→ **Exercise aim**
Begin at the line that has "Click the Google logo icon", stop after the line that has "Screen dimensions: 718x466", and print exactly those lines from the records below, without any pictures.
----- Input material -----
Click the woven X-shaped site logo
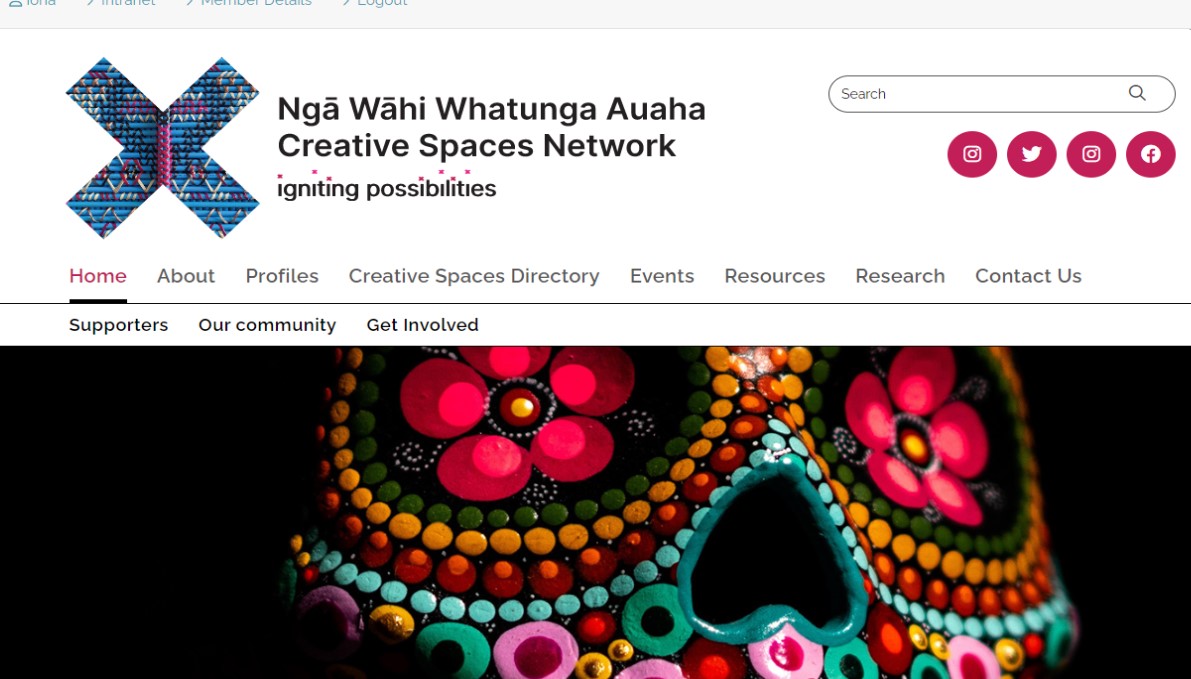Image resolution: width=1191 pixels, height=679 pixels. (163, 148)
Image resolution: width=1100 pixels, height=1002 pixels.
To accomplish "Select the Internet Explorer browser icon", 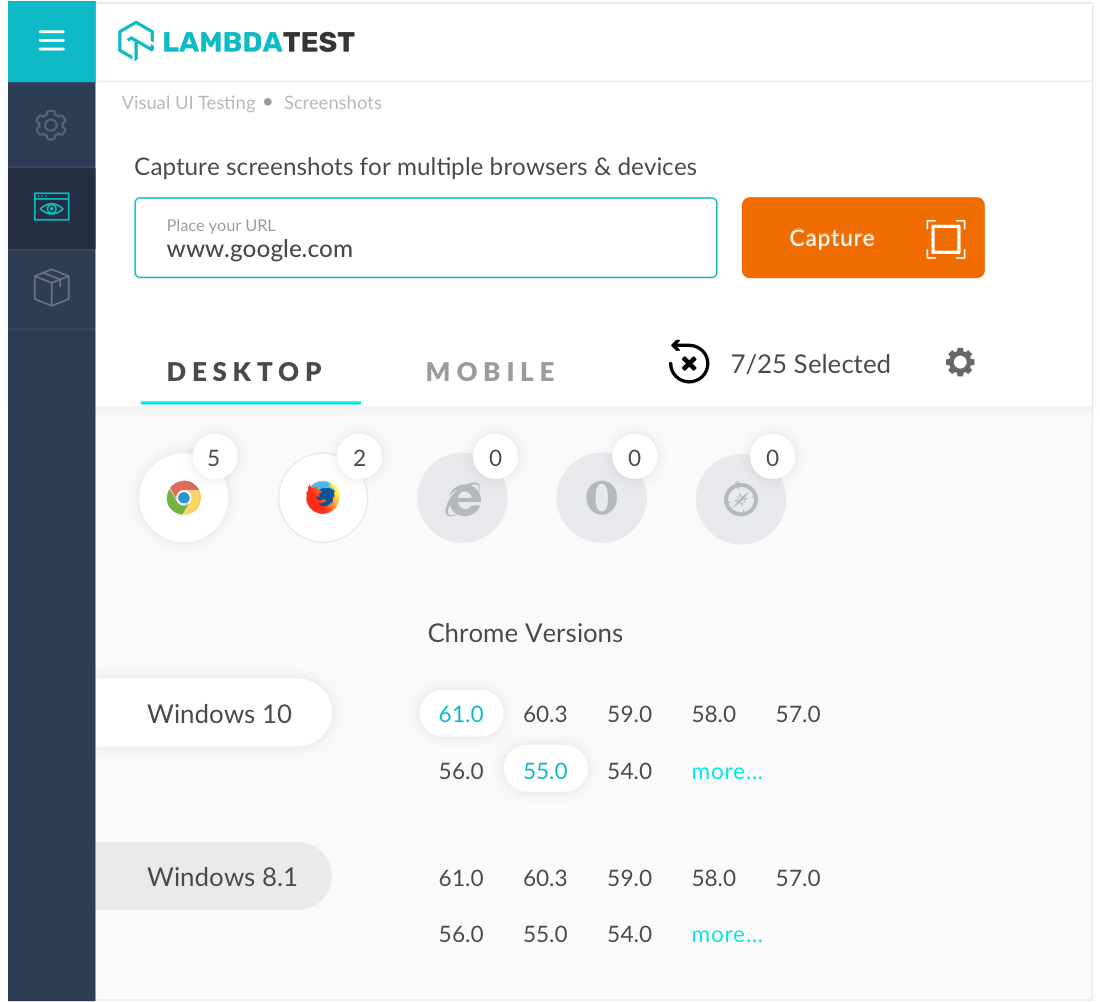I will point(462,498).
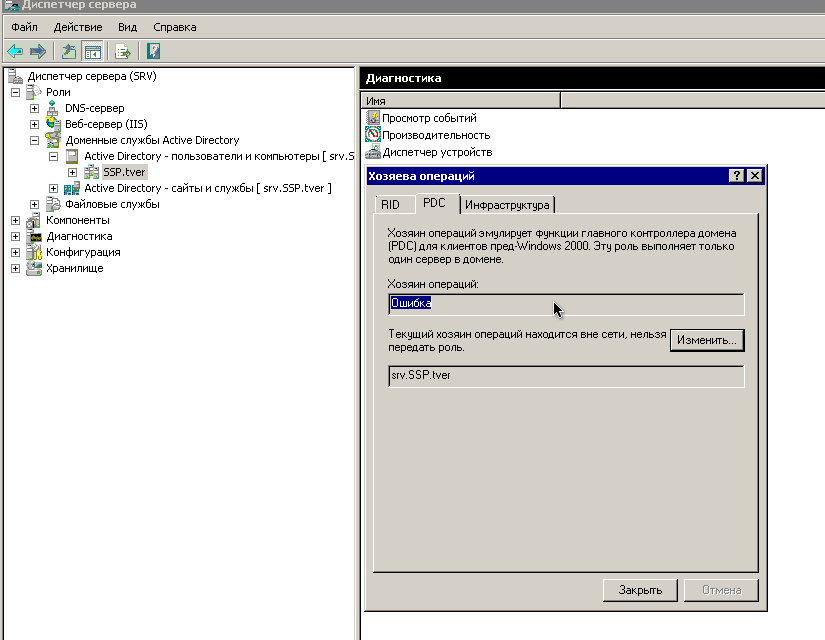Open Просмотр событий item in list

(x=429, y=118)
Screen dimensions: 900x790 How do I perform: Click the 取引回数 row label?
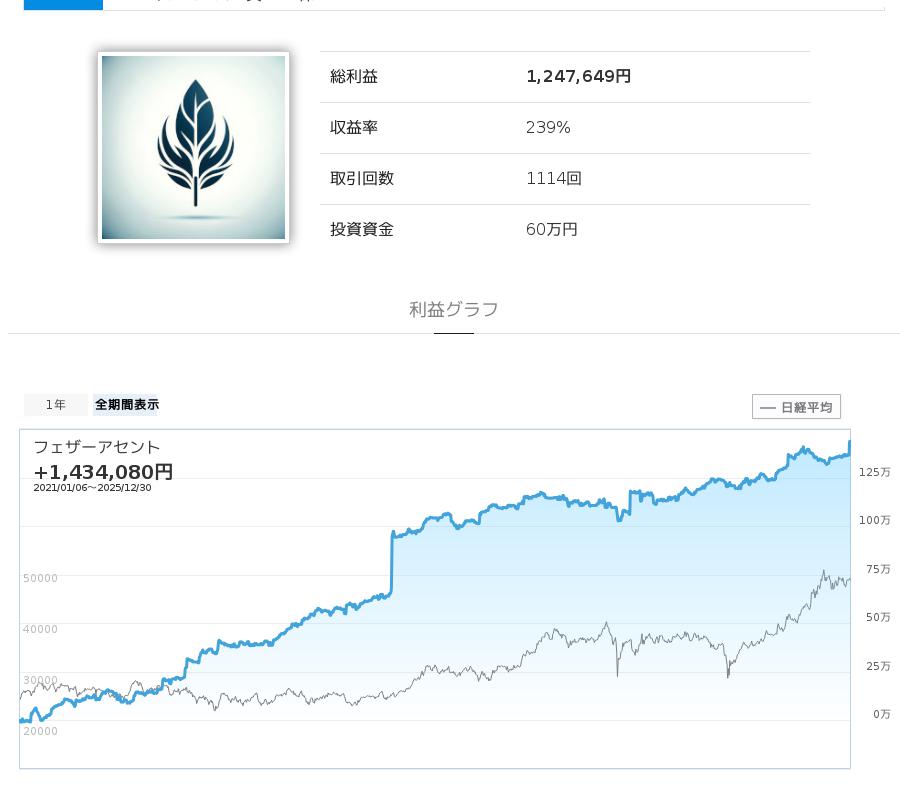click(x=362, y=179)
-----
----- Input material -----
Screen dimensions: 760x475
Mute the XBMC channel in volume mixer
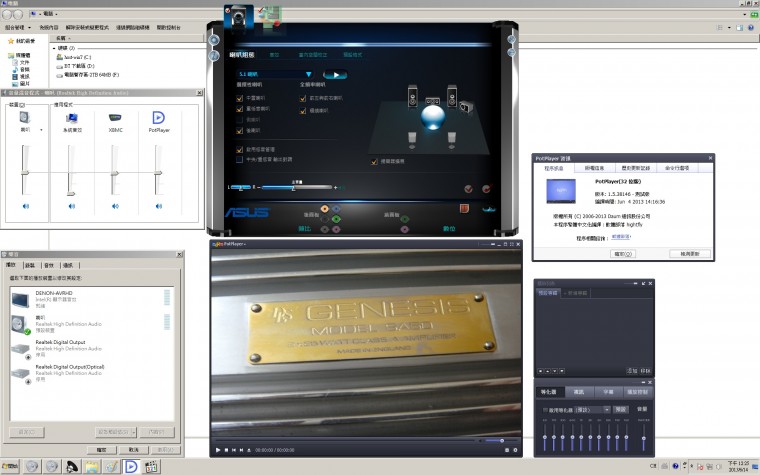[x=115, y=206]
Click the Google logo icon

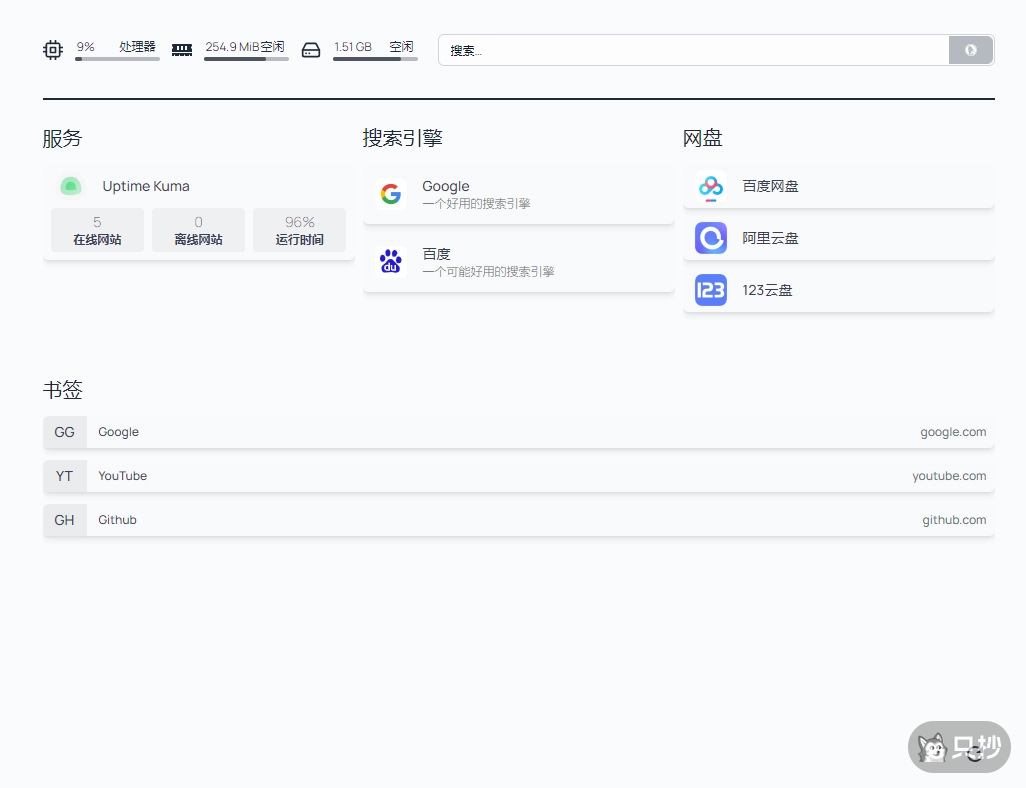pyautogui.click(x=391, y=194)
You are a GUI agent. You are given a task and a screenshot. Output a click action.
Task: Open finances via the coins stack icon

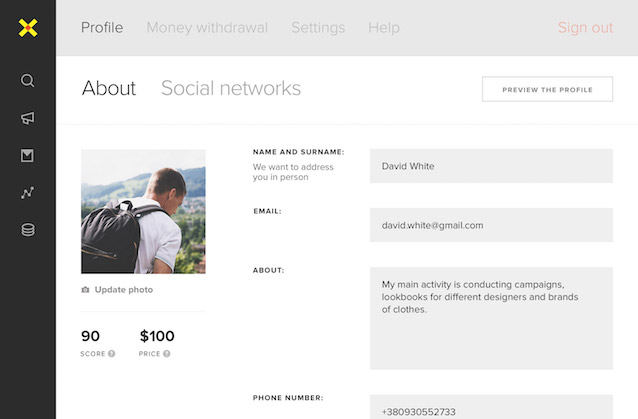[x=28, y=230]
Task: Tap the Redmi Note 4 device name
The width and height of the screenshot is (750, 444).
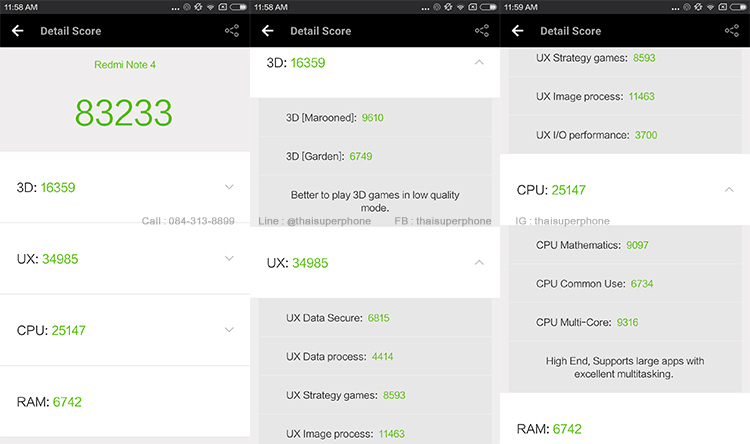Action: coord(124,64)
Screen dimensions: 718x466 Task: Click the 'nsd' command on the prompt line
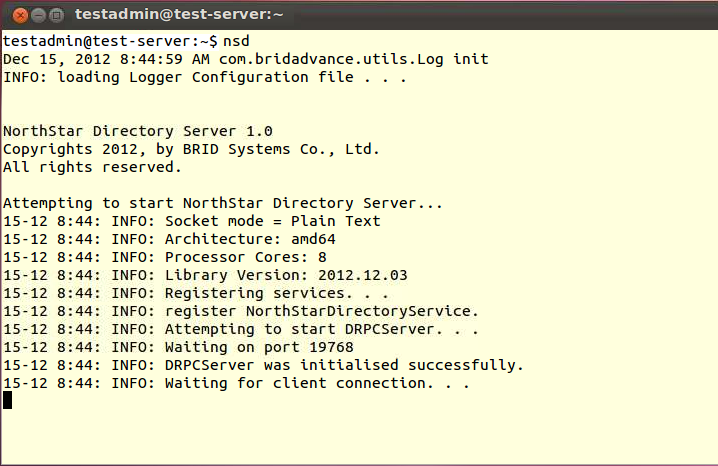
-----
----- Input material -----
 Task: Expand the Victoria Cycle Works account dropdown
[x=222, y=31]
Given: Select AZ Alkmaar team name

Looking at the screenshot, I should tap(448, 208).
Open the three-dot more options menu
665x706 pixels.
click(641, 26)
-----
→ **Your response**
Click the Google logo icon

pyautogui.click(x=391, y=194)
You are a GUI agent. You are given a task and a screenshot. Output a click action.
Task: Open finances via the coins stack icon

[x=28, y=230]
Task: Tap the Redmi Note 4 device name
The width and height of the screenshot is (750, 444).
Action: coord(124,64)
Screen dimensions: 718x466 Task: Click the 'nsd' command on the prompt line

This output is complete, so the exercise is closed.